Pattern 6: Generated Datapack Regression
If your project generates .mcfunction, loot tables, or tags, do not only compare generated text. Prefer this workflow:
- Run the generator and write the pack to
build/generated-datapacks/<case>. - Load that directory with a manifest or QuickTest.
- Assert observable behavior.
- Keep the generated directory and sandbox report as CI artifacts when the test fails.

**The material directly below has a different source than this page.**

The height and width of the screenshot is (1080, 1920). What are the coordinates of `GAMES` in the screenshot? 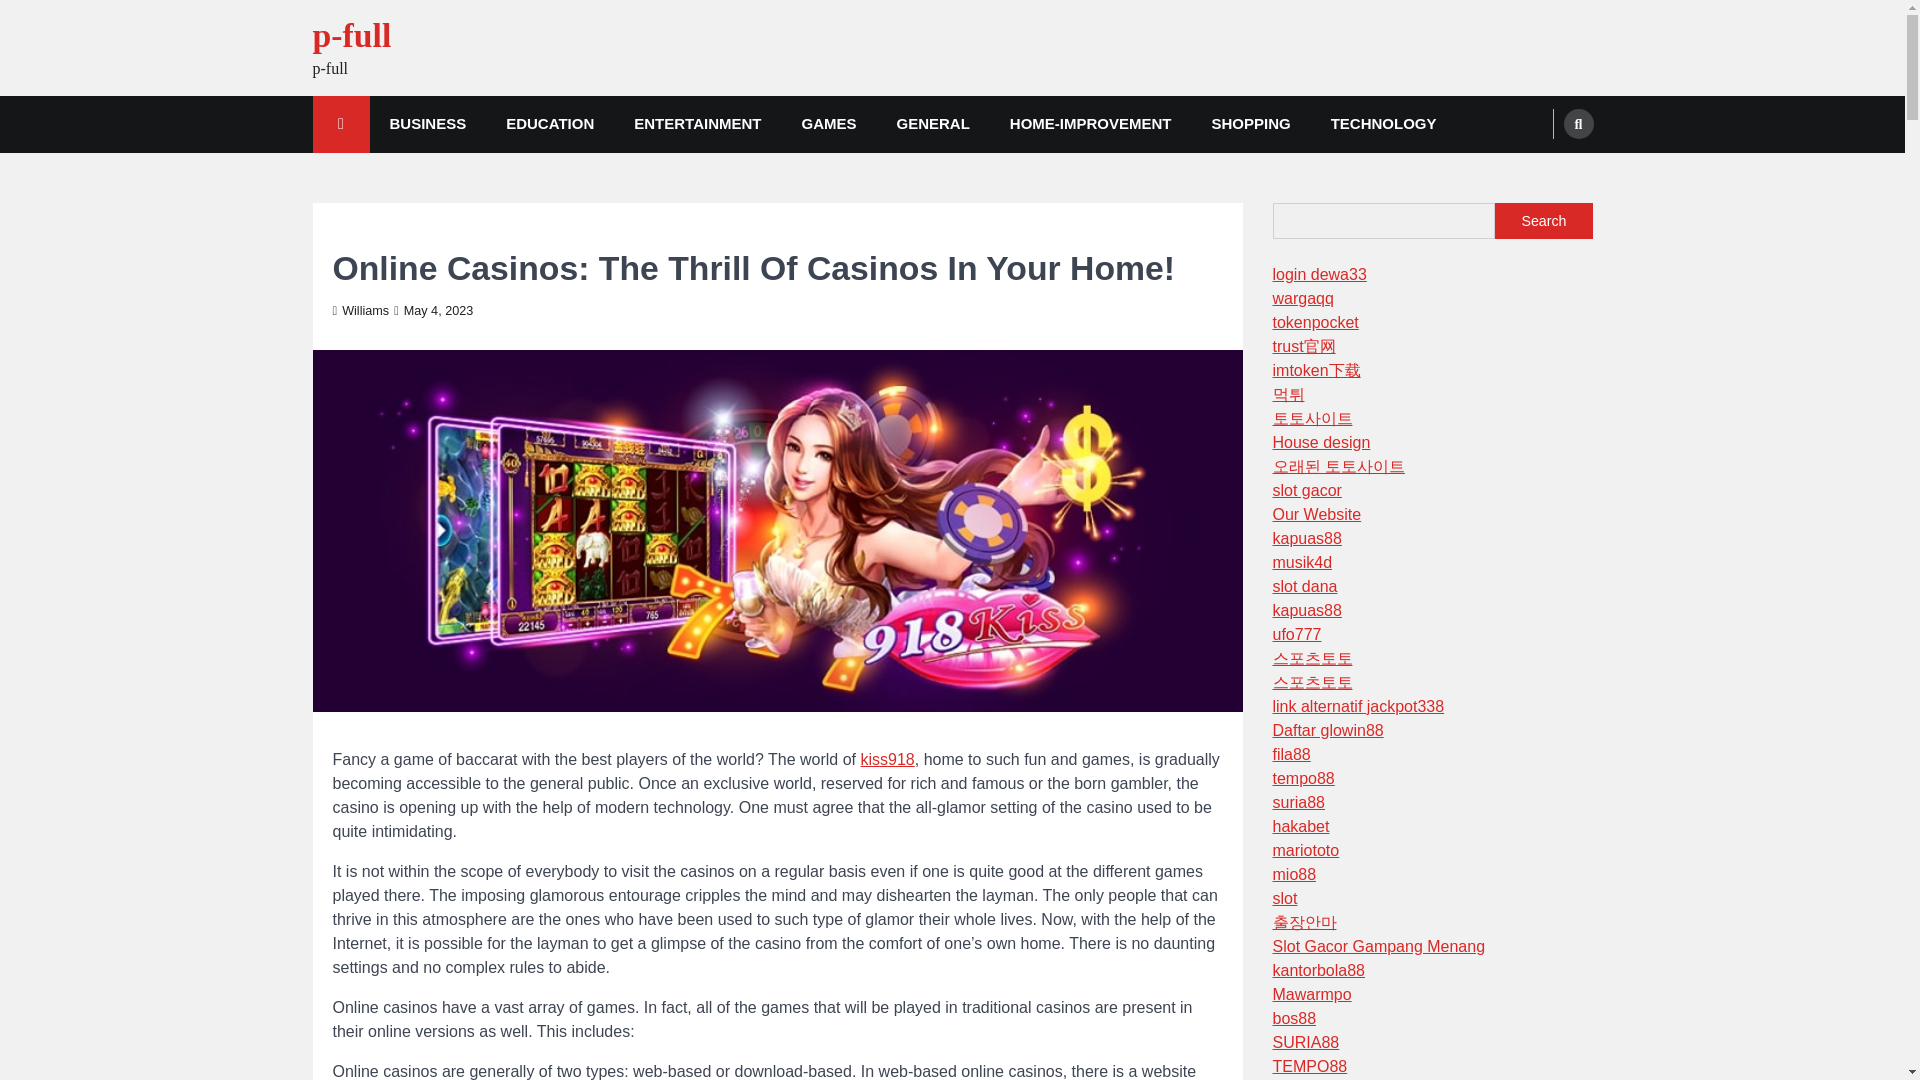 It's located at (355, 230).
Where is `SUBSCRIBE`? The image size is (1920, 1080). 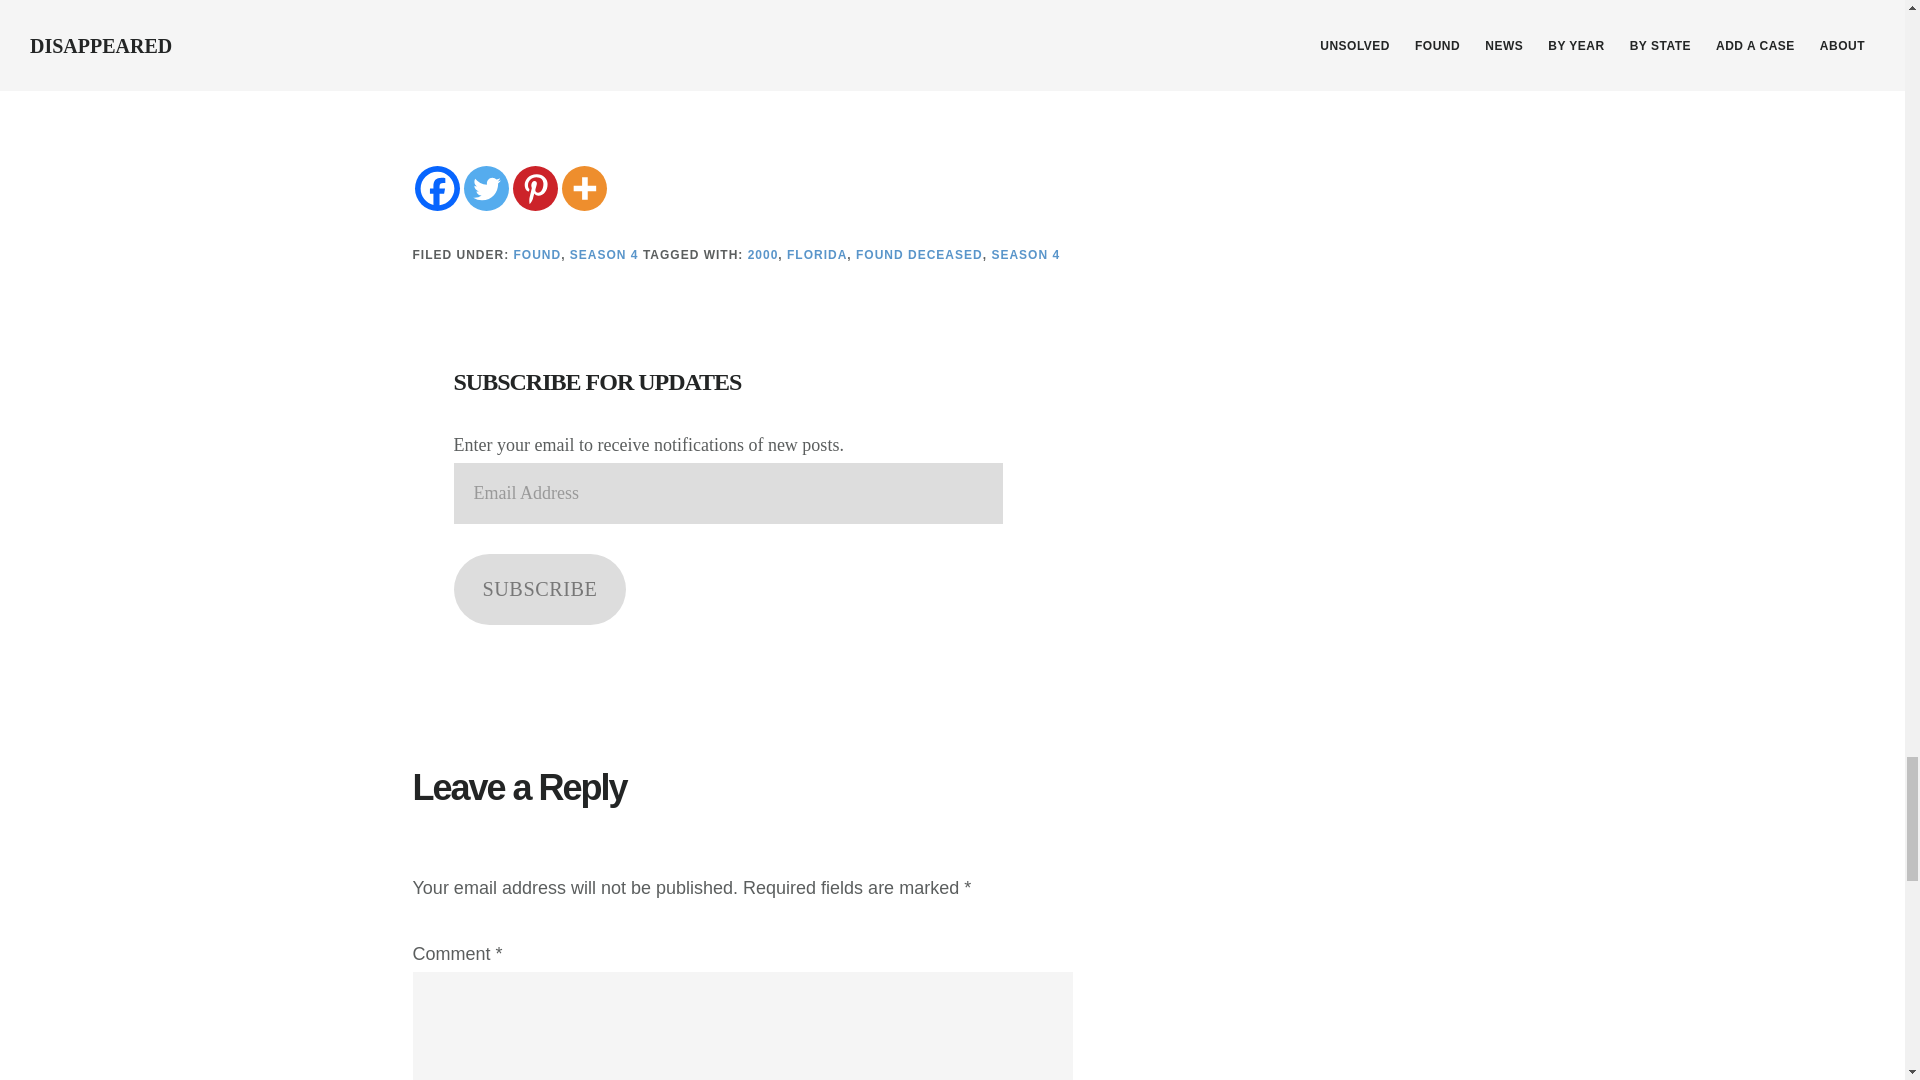
SUBSCRIBE is located at coordinates (540, 590).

This catches syntax errors, resource path mistakes, version-format issues, and runtime behavior regressions.
Assertion Combinations
| Behavior | Recommended assertions |
|---|---|
| scoreboard write | assertScore + assertTrace |
| storage write | assertStorageEquals + assertSnapshotDiff |
| chat output | assertOutput(rawText = ...) + OutputChannel.CHAT |
| advancement | assertAdvancementDone + assertPlayerEventTrace |
| loot | assertLoot(seed = ...) + item count |
| entity operation | assertEntity + assertEntityCountRange |
| block operation | assertBlock + snapshot diff |
Naming Tests
Name tests as behavior statements rather than API calls:
fun generatedRewardFunctionAddsOnePoint()
fun usingKeyItemUnlocksDoorAdvancement()
fun unsupportedCommandReportsWarningButDoesNotAbort()2
3
When a report fails, the test name should map directly to a user scenario.